(Dataset entries)
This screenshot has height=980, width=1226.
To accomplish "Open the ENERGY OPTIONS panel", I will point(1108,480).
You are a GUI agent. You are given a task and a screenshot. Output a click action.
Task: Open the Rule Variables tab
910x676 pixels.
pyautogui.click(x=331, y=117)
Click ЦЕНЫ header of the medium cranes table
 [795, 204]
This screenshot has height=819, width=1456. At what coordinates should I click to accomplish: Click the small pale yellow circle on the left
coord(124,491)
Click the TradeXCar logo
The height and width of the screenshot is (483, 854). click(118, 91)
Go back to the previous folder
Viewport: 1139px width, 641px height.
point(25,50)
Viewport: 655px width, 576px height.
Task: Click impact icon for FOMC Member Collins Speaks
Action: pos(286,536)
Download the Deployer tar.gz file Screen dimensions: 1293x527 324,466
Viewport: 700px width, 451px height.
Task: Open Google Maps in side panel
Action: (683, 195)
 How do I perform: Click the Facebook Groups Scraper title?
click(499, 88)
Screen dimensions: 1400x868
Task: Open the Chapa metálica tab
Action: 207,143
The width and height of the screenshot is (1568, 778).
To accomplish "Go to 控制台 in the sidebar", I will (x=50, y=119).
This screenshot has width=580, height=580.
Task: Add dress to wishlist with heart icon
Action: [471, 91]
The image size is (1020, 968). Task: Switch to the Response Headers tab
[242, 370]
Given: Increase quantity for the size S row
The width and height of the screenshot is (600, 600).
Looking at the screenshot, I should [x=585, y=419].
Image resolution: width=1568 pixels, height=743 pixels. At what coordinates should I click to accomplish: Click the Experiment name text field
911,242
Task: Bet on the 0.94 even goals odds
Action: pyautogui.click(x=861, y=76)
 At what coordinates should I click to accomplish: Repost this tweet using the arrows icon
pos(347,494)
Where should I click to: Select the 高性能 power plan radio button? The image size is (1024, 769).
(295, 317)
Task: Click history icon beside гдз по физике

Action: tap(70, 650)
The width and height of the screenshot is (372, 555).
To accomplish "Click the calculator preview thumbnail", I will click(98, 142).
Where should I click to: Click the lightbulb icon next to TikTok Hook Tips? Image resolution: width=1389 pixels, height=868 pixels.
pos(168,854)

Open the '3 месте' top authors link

▸ **Requirement**
For this exercise, write out all of the data exactly.

▸ **Reply**
This screenshot has height=980, width=1226.
To accomplish "Open the ENERGY OPTIONS panel", I will point(1108,480).
You are a GUI agent. You are given a task and a screenshot. Output a click action.
Task: Open the Rule Variables tab
910x676 pixels.
pyautogui.click(x=331, y=117)
Click ЦЕНЫ header of the medium cranes table
 [795, 204]
This screenshot has height=819, width=1456. At what coordinates should I click to accomplish: Click the small pale yellow circle on the left
coord(124,491)
Click the TradeXCar logo
The height and width of the screenshot is (483, 854). click(118, 91)
Go back to the previous folder
Viewport: 1139px width, 641px height.
point(25,50)
Viewport: 655px width, 576px height.
Task: Click impact icon for FOMC Member Collins Speaks
Action: pos(286,536)
Download the Deployer tar.gz file Screen dimensions: 1293x527 324,466
Viewport: 700px width, 451px height.
Task: Open Google Maps in side panel
Action: (683, 195)
 How do I perform: Click the Facebook Groups Scraper title?
click(499, 88)
Screen dimensions: 1400x868
Task: Open the Chapa metálica tab
Action: 207,143
The width and height of the screenshot is (1568, 778).
To accomplish "Go to 控制台 in the sidebar", I will (x=50, y=119).
This screenshot has width=580, height=580.
Task: Add dress to wishlist with heart icon
Action: [471, 91]
The image size is (1020, 968). Task: Switch to the Response Headers tab
[242, 370]
Given: Increase quantity for the size S row
The width and height of the screenshot is (600, 600).
Looking at the screenshot, I should [x=585, y=419].
Image resolution: width=1568 pixels, height=743 pixels. At what coordinates should I click to accomplish: Click the Experiment name text field
911,242
Task: Bet on the 0.94 even goals odds
Action: pyautogui.click(x=861, y=76)
 At what coordinates should I click to accomplish: Repost this tweet using the arrows icon
pos(347,494)
Where should I click to: Select the 高性能 power plan radio button? The image size is (1024, 769).
(295, 317)
Task: Click history icon beside гдз по физике

Action: tap(70, 650)
The width and height of the screenshot is (372, 555).
To accomplish "Click the calculator preview thumbnail", I will click(98, 142).
Where should I click to: Click the lightbulb icon next to TikTok Hook Tips? Image resolution: width=1389 pixels, height=868 pixels.
pos(168,854)

Open the '3 месте' top authors link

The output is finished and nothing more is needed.